Integrating Serum Pharmacochemistry With Network Pharmacology to Elucidate the Mechanism of Wushen Decoction in the Prevention and Treatment of Lower Extremity Erysipelas

Lower extremity erysipelas (LEE), a frequently seen skin and soft tissue infection caused predominantly by streptococci, usually presents with fever, erythema and pain. Wushen Decoction (WSD), a Compound traditional Chinese medicine, has been used historically to treat LEE, though its exact mechanism of action remains unclear. In this study, we explored the therapeutic mechanisms of WSD in treating LEE by employing a combination of serum pharmacochemistry, network pharmacology, and molecular docking techniques. Initially, using UPLC-Q-Exactive Orbitrap-MS/MS, 39 candidate active compounds in the serum of rats treated with WSD were identified. Subsequently, network pharmacology analysis identified 35 overlapping targets between LEE and the active components, and 23 related signaling pathways. Further analysis and molecular docking studies have confirmed that the key active components (rutin, hyperoside and luteoloside) possess potential for effective therapeutic effects with the core targets (PTGS 2 and TNF).
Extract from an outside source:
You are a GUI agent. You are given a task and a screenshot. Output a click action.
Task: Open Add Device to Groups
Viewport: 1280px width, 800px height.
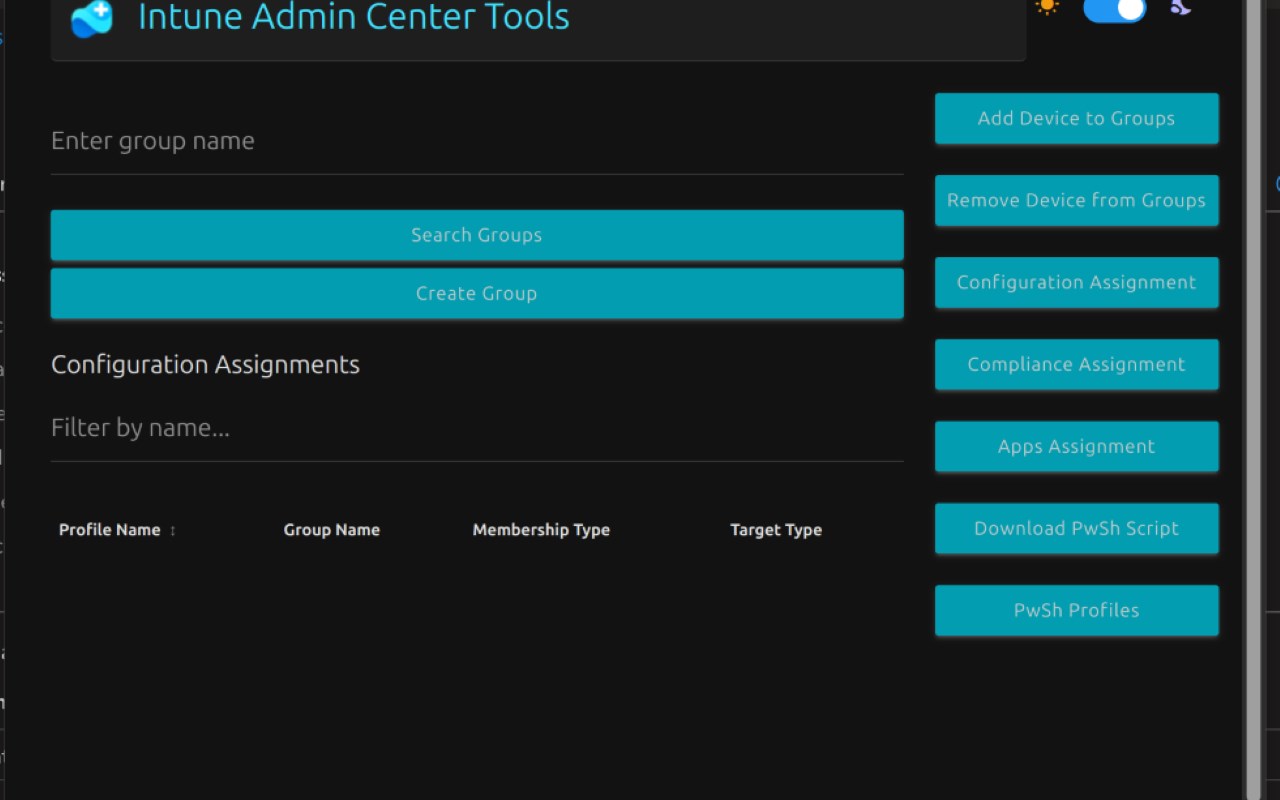[x=1076, y=118]
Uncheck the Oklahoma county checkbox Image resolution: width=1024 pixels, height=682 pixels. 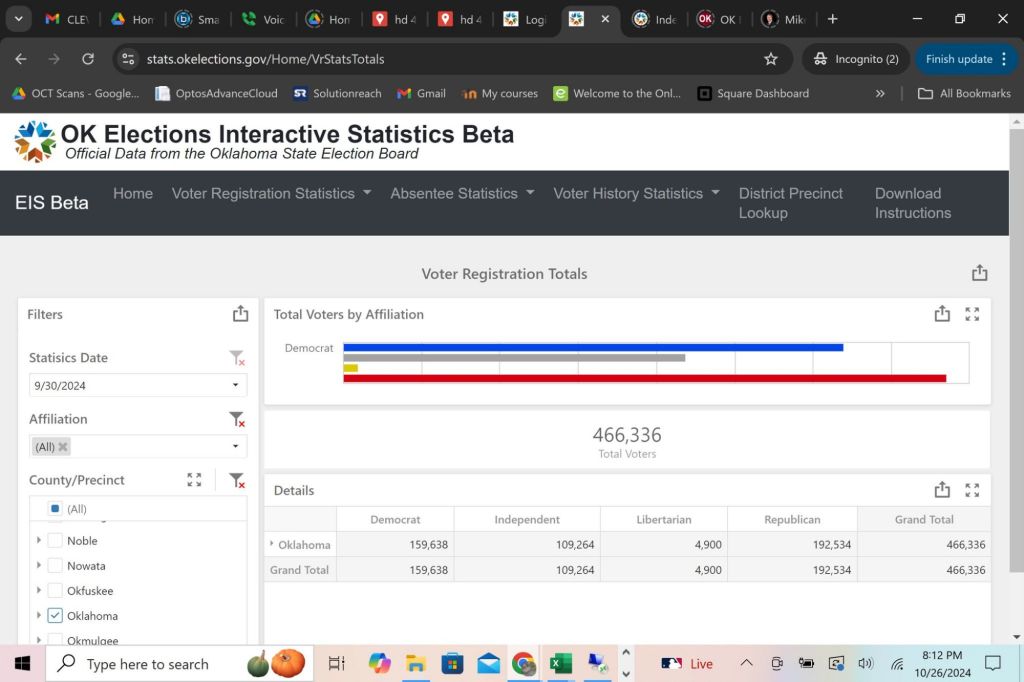[x=55, y=616]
Furthermore, in vitro experiments demonstrated that WSD significantly downregulated the expression of PTGS 2 and TNF, thereby validating the network pharmacology findings and providing insights into the potential mechanisms. Results suggested that WSD may exert its therapeutic effects on LEE by modulating the TNF and NF-kappa B signaling pathway, offering a promising approach for the prevention and treatment of LEE.